Поначалу букет принимала Луиза, однако год от года ей становилось все труднее после звонка посыльного встать с табурета, и в конце концов, еще до болезни мальчугана, эта задача оказалась ей вообще не по силам. А как-то раз, Мария отчетливо помнила, они втроем сидели на террасе: она, мальчуган и Адель. Умирающий полулежал в подушках, ноги ему укутали пледом, и под маркизой было так же уютно, как много десятилетий назад, когда выздоровевшая Мария в белых чулочках и лаковых туфельках вогнала в краску влюбленного Лаванду. Но все-таки эти сорокалетние юбилеи были похожи один на другой как две капли воды, почти одинаковы, и в итоге от всех дней рождения остался один-единственный, чудесное воспоминание…
Ах, Мария, ну наконец-то.
Спасибо за розы, любимый.
Доставили вовремя?
Нынче они просто чудо.
Под стать царице роз.
В смокинге он выглядит потрясающе, высокий, статный, умудренный опытом, зрелый – настоящий аристократ. Идем?
Идем!
Раскланиваясь во все стороны, они прошли в ресторан, где сам главный администратор проводил их к столу. Ах, какой приятный сюрприз, какой изумительный подарок ко дню рождения – вы, Номер Первый, за моим столом!

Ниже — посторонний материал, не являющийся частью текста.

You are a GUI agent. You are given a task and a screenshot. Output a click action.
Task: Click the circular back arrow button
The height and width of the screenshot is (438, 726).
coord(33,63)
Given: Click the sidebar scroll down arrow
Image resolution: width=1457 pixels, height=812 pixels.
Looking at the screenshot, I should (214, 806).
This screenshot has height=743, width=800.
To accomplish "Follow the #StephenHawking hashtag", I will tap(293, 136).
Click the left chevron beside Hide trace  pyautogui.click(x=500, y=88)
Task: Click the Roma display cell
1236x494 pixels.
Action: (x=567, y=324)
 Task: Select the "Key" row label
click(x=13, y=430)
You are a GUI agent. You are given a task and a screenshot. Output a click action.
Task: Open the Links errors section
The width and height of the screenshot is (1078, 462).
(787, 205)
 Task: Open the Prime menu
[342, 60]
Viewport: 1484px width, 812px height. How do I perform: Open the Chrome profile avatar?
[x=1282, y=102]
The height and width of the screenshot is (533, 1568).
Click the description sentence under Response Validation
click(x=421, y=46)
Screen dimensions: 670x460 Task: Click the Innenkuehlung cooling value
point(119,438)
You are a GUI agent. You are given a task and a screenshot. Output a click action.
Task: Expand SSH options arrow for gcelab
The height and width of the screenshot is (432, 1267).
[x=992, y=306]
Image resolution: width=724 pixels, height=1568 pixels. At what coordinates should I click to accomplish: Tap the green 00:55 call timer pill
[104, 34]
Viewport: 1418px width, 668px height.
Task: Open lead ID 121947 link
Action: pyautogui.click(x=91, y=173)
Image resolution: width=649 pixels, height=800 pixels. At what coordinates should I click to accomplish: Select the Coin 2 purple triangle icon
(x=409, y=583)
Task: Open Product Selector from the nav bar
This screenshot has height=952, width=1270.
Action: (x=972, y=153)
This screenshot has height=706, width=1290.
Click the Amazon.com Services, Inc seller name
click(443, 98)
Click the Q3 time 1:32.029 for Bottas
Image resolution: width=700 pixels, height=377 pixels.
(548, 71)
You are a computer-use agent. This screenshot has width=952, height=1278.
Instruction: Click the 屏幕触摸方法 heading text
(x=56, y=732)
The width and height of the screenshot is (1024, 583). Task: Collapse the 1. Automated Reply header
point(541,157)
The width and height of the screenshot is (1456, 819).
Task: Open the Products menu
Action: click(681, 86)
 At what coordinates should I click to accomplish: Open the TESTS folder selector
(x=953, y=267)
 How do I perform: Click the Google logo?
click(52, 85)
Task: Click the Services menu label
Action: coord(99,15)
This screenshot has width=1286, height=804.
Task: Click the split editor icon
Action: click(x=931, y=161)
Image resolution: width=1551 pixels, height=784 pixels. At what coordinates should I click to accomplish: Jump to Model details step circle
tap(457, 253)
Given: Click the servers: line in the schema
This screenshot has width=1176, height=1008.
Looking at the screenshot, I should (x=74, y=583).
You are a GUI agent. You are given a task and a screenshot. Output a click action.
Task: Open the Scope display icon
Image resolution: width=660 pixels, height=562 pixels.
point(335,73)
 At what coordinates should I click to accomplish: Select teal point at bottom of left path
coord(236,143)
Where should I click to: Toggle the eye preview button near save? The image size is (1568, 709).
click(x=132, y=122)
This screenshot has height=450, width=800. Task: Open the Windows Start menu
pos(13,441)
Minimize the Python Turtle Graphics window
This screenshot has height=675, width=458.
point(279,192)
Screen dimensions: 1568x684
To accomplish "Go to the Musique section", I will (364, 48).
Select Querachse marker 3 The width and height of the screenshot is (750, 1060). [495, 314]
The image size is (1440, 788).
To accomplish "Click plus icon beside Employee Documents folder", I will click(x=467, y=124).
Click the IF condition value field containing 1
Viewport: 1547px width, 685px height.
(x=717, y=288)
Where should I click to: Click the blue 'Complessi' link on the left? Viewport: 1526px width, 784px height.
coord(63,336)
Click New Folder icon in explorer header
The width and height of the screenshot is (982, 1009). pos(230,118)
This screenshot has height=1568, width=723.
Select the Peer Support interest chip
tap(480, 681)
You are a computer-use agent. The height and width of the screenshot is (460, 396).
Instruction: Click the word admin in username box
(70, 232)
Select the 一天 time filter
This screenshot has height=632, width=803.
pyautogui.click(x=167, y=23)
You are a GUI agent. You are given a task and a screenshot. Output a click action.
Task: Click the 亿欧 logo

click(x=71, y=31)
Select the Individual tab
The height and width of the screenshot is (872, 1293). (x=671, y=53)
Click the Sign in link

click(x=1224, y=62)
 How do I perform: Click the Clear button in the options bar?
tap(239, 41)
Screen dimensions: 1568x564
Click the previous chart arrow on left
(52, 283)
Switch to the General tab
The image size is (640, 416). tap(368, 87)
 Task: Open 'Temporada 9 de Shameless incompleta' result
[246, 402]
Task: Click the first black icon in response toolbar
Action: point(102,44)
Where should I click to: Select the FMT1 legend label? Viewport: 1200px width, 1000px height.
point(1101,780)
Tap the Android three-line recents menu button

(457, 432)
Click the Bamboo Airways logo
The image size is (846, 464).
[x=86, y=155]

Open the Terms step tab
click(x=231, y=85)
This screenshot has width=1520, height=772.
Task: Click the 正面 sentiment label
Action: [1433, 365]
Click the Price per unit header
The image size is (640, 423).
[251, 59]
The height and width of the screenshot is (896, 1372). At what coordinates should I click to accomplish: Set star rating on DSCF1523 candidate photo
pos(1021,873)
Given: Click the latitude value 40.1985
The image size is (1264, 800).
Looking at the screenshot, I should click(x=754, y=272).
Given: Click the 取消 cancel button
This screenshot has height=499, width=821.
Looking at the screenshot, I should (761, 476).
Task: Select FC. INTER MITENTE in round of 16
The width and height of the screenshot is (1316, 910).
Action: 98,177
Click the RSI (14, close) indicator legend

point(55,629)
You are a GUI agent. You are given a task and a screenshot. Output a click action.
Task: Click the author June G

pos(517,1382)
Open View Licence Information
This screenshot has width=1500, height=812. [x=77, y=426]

Вы позволите называть вас Марией?
Господин председатель, не заставляйте меня краснеть.
Дорогая Мария, сказал он, взяв ее руку и прижав к своей груди, поздравляю вас с таким замечательным супругом. Послезавтра он поразит нас пламенной речью, и, когда объявит себя сторонников будущего, то есть нашей молодежи, цвета нации, я конечно же буду не единственным, кому при этом тотчас придет на ум его супруга, наша красавица Мария. Если вам уже сорок,то я китайский император!
Благодарю за комплимент, товарищ председатель!
Кое-кто из стоящих рядом улыбается, остроту, несомненно, будут передавать из уст в уста. Главный администратор становится за ее стулом, королева садится, приглашает господ последовать ее примеру. Макс, Номер Первый, брат и дядюшка Фокс усаживаются. Все торжественно чокаются, и хозяйка приема с обычным аристократизмом, который здешний персонал умеет оценить, просит метрдотеля самое позднее без четверти десять подать сыр, чтобы они своевременно могли перейти в бар.